- United Kingdom digital artwork
- Developers: London Studio Playlogic Entertainment
- Publisher: Sony Computer Entertainment
- Series: PlayStation Eye
- Engine: Havok
- Platform: PlayStation 3
- Release: EU: 25 October 2007; NA: 20 November 2007;
- Genre: Puzzle
- Mode: Single-player

= Operation Creature Feature =

2007 video game

Operation Creature Feature is a 2007 puzzle video game developed by London Studio and Playlogic Entertainment and published by Sony Computer Entertainment for the PlayStation 3. It utilizes the PlayStation Eye camera peripheral. Announced at Tokyo Game Show in 2007, It was released on the European PlayStation Store on 25 October 2007 and appeared on the North American PlayStation Store on 20 November 2007.

== Gameplay ==
In this unique PlayStation Eye puzzler title, players must help the Blurbs find their way to safety.
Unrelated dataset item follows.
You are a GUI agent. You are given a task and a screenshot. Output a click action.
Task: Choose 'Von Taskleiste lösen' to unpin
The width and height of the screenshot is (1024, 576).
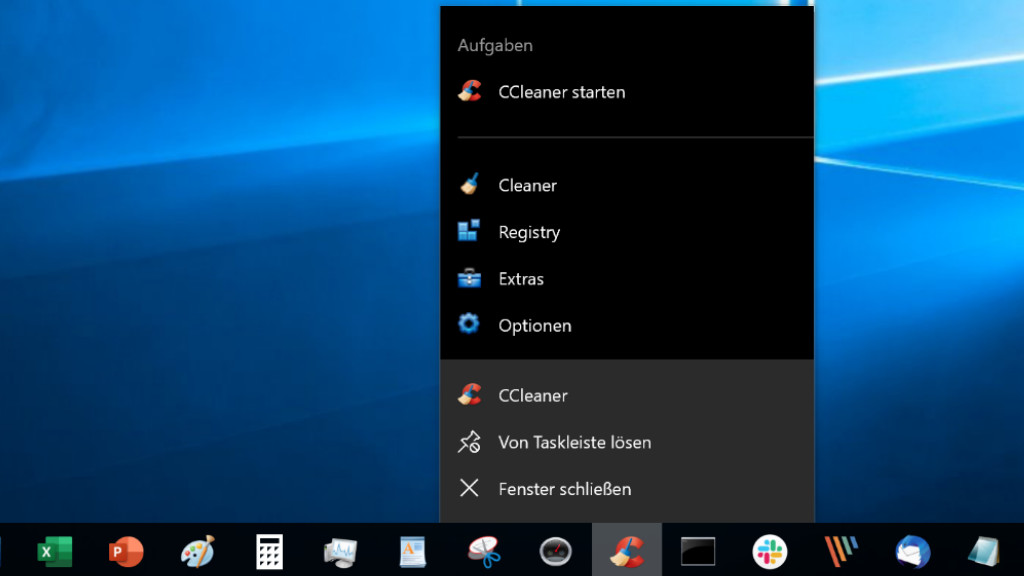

Players use their hands to grab and direct the different Blurb characters around each stage's challenges. Hand motions are used to coax or push them about as they guide them towards the goal.

== Reception ==
Ryan Clements of IGN praised the game for its innovative gameplay and cheap price, but noted that the imbalance of gameplay elements and its short length to be detrimental.